Roland said he would ask Greg next time he talked to him but doubted he would have any ideas. I don't have direct contact with Greg but tried to go through a couple of mutual friends.

For some reason [email protected] isn't working:skep:


----------



## p.doering (Aug 1, 2008)

First Flight said:


> For some reason [email protected] isn't working:skep:


Hi Jeff,

Nice looking machine. As for reaching the Greg, Trek and Lemond parted ways, & pretty heatedly, earlier this year. He's a hard one to reach, unless you're a member of the press with $ for a story. The Lance episode burned him pretty bad. Nice enough guy though, if you can get through to him. Not sure of the level of involvement in his early brand. Under Trek, it was minimal.

Got your email. Sounds good. Will respond soon.

Pete


----------



## First Flight (Jan 25, 2004)

p.doering said:


> Hi Jeff,
> 
> Nice looking machine. As for reaching the Greg, Trek and Lemond parted ways, & pretty heatedly, earlier this year. He's a hard one to reach, unless you're a member of the press with $ for a story. The Lance episode burned him pretty bad. Nice enough guy though, if you can get through to him. Not sure of the level of involvement in his early brand. Under Trek, it was minimal.

WHAT YOU WILL DO:
Continue the forum thread above about trying to reach Greg Lemond, starting from the point at which it stops.

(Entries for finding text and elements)

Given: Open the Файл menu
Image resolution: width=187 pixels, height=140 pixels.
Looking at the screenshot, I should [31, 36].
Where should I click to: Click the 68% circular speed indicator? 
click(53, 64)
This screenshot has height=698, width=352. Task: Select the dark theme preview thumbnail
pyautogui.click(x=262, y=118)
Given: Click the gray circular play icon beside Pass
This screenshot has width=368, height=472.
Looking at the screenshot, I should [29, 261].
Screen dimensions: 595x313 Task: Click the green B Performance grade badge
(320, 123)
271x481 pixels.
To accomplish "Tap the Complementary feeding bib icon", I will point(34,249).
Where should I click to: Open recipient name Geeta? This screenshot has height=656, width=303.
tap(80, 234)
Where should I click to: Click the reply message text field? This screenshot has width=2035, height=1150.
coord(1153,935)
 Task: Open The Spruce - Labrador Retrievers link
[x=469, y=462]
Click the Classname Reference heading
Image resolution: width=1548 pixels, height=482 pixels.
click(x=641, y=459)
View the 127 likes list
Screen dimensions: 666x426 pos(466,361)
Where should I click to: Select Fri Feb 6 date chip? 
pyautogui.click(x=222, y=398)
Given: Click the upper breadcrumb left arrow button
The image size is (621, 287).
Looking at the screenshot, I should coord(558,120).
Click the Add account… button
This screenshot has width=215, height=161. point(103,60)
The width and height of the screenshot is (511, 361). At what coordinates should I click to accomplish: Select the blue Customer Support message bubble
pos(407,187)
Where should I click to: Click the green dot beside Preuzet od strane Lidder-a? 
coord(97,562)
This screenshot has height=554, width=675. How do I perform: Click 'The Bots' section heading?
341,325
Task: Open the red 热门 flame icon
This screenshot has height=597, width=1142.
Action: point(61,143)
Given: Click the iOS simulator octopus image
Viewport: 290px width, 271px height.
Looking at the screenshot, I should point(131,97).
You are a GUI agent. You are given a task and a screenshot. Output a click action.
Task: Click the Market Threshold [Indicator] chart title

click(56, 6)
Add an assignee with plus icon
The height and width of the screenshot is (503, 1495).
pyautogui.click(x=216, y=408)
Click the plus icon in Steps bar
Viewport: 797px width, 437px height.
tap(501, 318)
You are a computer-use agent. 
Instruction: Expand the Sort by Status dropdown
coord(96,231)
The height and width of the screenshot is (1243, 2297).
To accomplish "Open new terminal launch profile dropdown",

ANSWER FOR THIS EXERCISE:
> 
> Pete


Believe me, as Trek dealers, we have gotten the Trek side of the split and it sounds like it is going to be ugly.

I think his dad would probably be the better person to talk to since he ran the early Lemond bike company while Greg was still racing. I also remember something about Greg "firing" his dad when Greg quit racing??


----------



## rjsdavis (Jun 22, 2012)

First Flight said:


> I think his dad would probably be the better person to talk to since he ran the early Lemond bike company while Greg was still racing. I also remember something about Greg "firing" his dad when Greg quit racing??


How on earth does one get hold of Greg's father???!

I've got an early (1990/91) Z Team replica frame, and am trying to locate some decals so that I can get it resprayed.... Would be magnificent if I could source the originals to make it mint....


----------



## schneidw (Mar 8, 2005)

damn... 4 year old thread resurrected.. and you dont even post a picture???? cmon' man! I never saw this thread.... great pictures...how the heck First Flight finds these gems is beyond my imagination... every cool bike I ever owned (Fat Chance, Grove etc) has been ridden beyond repair... the FF bikes are always MINT!! I had a loaner Lemond w Mavic (flat black) around 1990 and recall being told it was build in CA (not Italy as suggested in thread) so I wonder if the lugs can be traced back to the source.... the one I rode was true temper steel... that I do recall


----------



## rjsdavis (Jun 22, 2012)

*Sincere apologies....*

Here's a pic of the frame that I'm trying to restore (have owned from new).....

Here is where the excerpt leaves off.